SpiderLabs Blog

CVE-2024-55591: Fortinet FortiOS/FortiProxy Zero Day

Written by | Jan 14, 2025 7:01:51 PM

In late November and December 2024, Arctic Wolf observed evidence of a mass compromise of Fortinet FortiGate. While the initial attack vector was unknown at the time, evidence of compromise (with new users and SSL profiles) was consistent across compromised devices.

On January 14, Fortinet released a formal statement and patch. The vulnerability is an Authentication Bypass via crafted requests to Node.js websocket module and issued CVE-2024-55591. The CVSSv3 score is 9.6.

 

Overview

  • A specially crafted Node.js response sent to the FortiGate management port allows an attacker to gain super-admin privileges.
  • After access is acquired, the attackers leverage the Fortinet CLI as 'jsconsole'
  • 'jsconsole' is audited by IP address
  • Attackers use loopback and other IPs with the '–userfrom' switch destroying the audit record

 

Affected Versions

  • FortiOS version 7.0.0 through 7.0.16
  • FortiProxy version 7.0.0 through 7.0.19 and 7.2.0 through 7.2.12

 

IOCs

Following login activity log with random scrip and dstip:

type="event" subtype="system" level="information" vd="root" logdesc="Admin login successful" sn="1733486785" user="admin" ui="jsconsole" method="jsconsole" srcip=1.1.1.1 dstip=1.1.1.1 action="login" status="success" reason="none" profile="super_admin" msg="Administrator admin logged in successfully from jsconsole"

Following admin creation log with seemingly randomly generated username and source IP:

type="event" subtype="system" level="information" vd="root" logdesc="Object attribute configured" user="admin" ui="jsconsole(127.0.0.1)" action="Add" cfgtid=1411317760 cfgpath="system.admin" cfgobj="vOcep" cfgattr="password[*]accprofile[super_admin]vdom[root]" msg="Add system.admin vOcep"

The following IP addresses were those mostly used by attackers in the above logs (Please note that IP address is under attacker control and therefore can be any other IP):

  • 1.1.1.1
  • 127.0.0.1
  • 2.2.2.2
  • 8.8.8.8
  • 8.8.4.4

 

Mitigations

First, shut down the management port for HTTP/HTTPS and analyze your logs for the existing IoCs, as well as anomalous SSL profiles.

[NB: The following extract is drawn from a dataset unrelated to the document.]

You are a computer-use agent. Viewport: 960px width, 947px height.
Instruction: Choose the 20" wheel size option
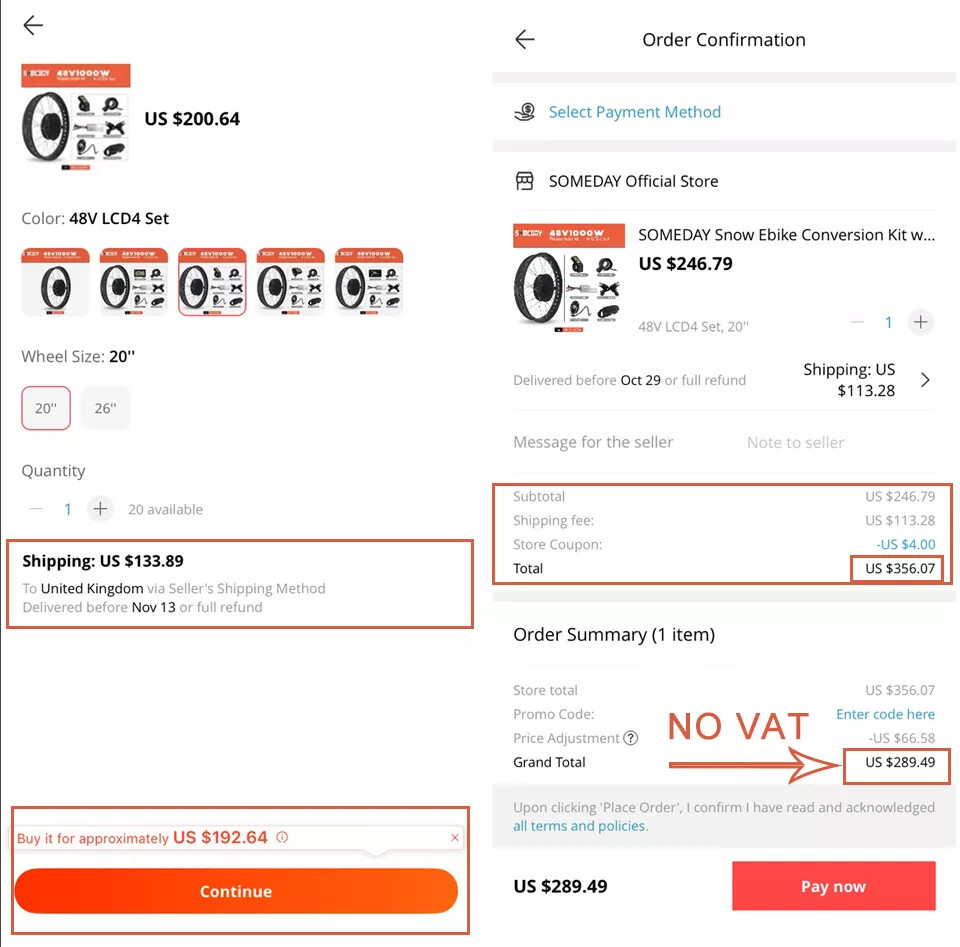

This may indicate an existing compromise requiring Incident Response.

If you do not believe you are currently compromised, apply the appropriate immediately possible. Fortinet has instructions for upgrade on their website.

  • FortiOS version 7.0.0 through 7.0.16: Upgrade to 7.0.16 or above
  • FortiProxy version 7.0.0 through 7.0.19: Upgrade to 7.0.20 or above
  • FortiProxy version 7.2.0 through 7.2.12: Upgrade to 7.2.13 or above

If you are unable to apply the patch immediately, we recommend:

  • If the Fortinet device's management port is exposed to the Internet, shut it down.
  • If it's required for operations, use ACLs to limit what IP addresses can access the port. This can be done directly on the Fortinet device via the "my_allowed_addresses" configuration setting (more details on Fortinet’s site).
  • Make sure that you are monitoring all connections to the device and audit logging for the device is turned on.

Trustwave is not vulnerable to this issue. Trustwave will continue to monitor this developing situation, and we remain on standby for our clients to provide further details as more information becomes available.